Monday, December 20, 2004

End of Semester Observations

I had to take the past week off from writing this blog to concentrate on grading papers and posting grades.

While my systems for managing the workload ran very well this semester, they were strained by the, not unexpected, end of semester rush. Three of my classes are self-paced courses and I have always had a policy of letting the students set their own schedules for doing the work. I do provide them with a suggested schedule for turning in work in a timely manner and cite examples of past students who have attempted to do everything in the last week or two and end up with a D or an F for a final grade. But, every semester there are a few of what I call "sleeper" students who wait until the last minute and hand everything in at once.

I had a fair number of sleepers this semester but a number of them "woke-up" two to three weeks before the end of the semester and seemed to put in considerable time and effort to produce quality work. Most of these ended up with an 'A'. Although, one did miscalculate and did not allow time for the mid-term (the mid-term and final exams had to be taken at the college testing center, but could be taken at any time). This student got near perfect scores on all of the assignments and a high score on the final exam but the loss of the 150 point mid-term resulted in a 'B' rather than an 'A' for the course. Of course, there were the usual ones who did not wake up until the final weekend and the 'D' or 'F' they received reflected the quality of their output. Finally, some have yet to wake up and they account for a large portion of the 'F' grades I gave out this semester.

I had two couples enrolled in the same course in two of my classes. I didn't hear anything from them until about Thanksgiving when they began submitting some assignments. All four of them handed in the majority of their work during the last week and it was included in the large pile of work I was handed when I came for my office hours on Monday night. If nothing else, these two couples (one couple in the macro class and the other in the micro class) appear to have grasped the concepts of division of labor and use of capital. While reading an assignment I would suddenly have a sense of deja vu – I had read this before, about five minutes before. Sure enough, digging into the pile of corrected assignments there was the same assignment from that person's partner and the only difference was the student's name and formatting of the text. The answers were the same word for word – one partner wrote and printed it and the other changed the name at the top and changed the line spacing and re-printed it. It turned out that one couple did this about half the time and the other about a quarter of the time in the pile that I had received on Monday evening. Submitting someone else's work (even when that "someone else" is your spouse or significant other) is what has traditionally been called "cheating" (see Student Code of Conduct), but, rather than giving zeros on those assignments I decided to give them a break. All of their other work and closed book tests were good quality so I decided this time to let it go. But, I couldn't let such a stupid mistake pass without comment – after all, if you are going to cheat at least make an attempt to cover your tracks by handing the assignments in at different times. So, when I came to the second copy of the assignment rather than grading it and making comments, I just made a note in red at the top telling the student to see his/her partner's paper for the grade and comments.
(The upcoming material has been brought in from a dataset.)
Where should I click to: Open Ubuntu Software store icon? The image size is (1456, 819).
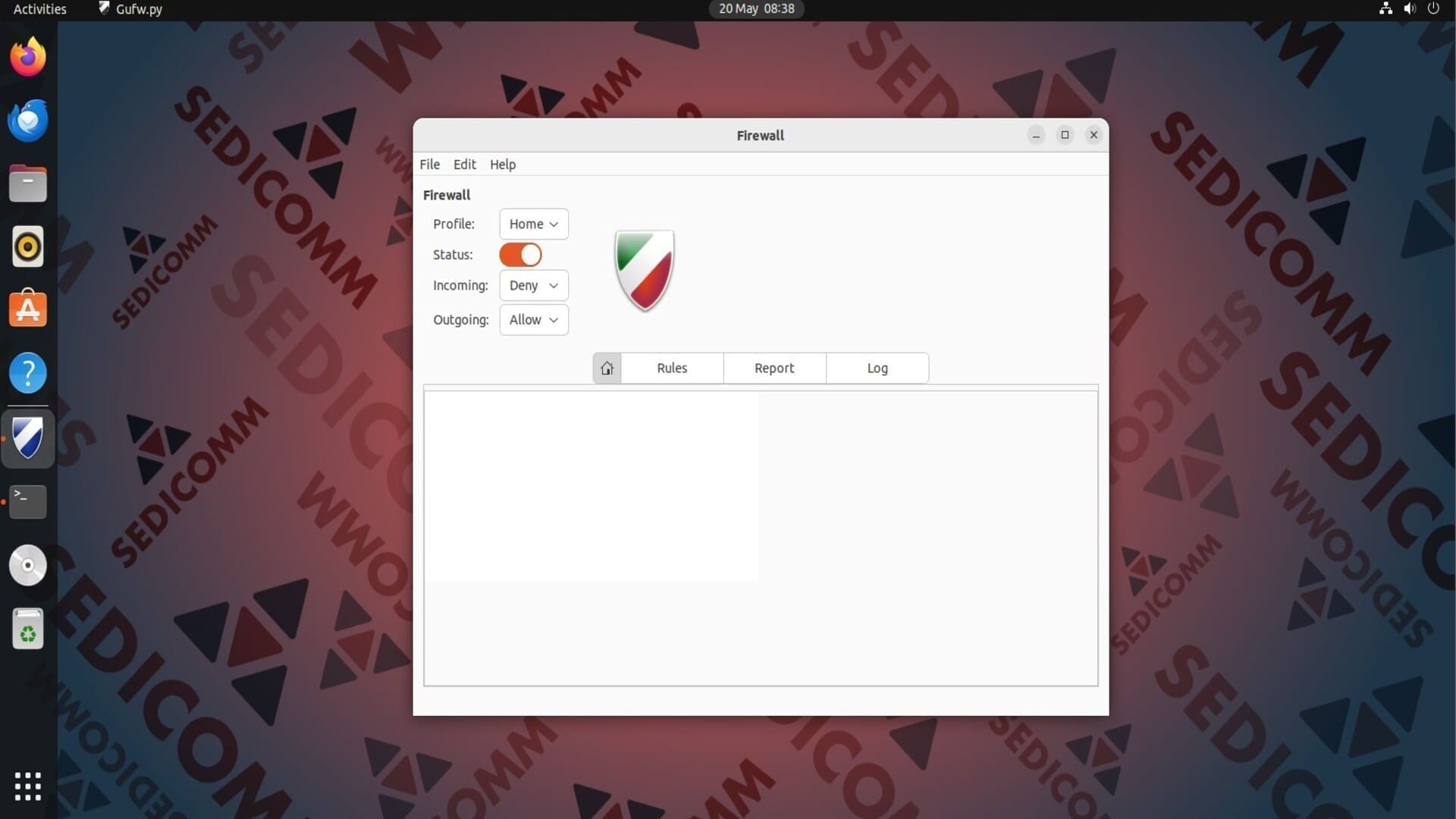(x=28, y=309)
This semester was the worst in terms of volume of last minute assignments and this was magnified by the fact that, with the new on-line grading, my window for grading papers and recording the grades is effectively narrowed to about four days. Worse, in addition to having to work at my regular, non-teaching, job during the day, my time is further limited by the fact that I only have a few hours after work to access the computer to post the grades since the Banner system is taken down every evening from 10 p.m. Until 7 a.m. So, starting next semester, the deadline for turning in work will be moved back to at least a week before the end of the semester.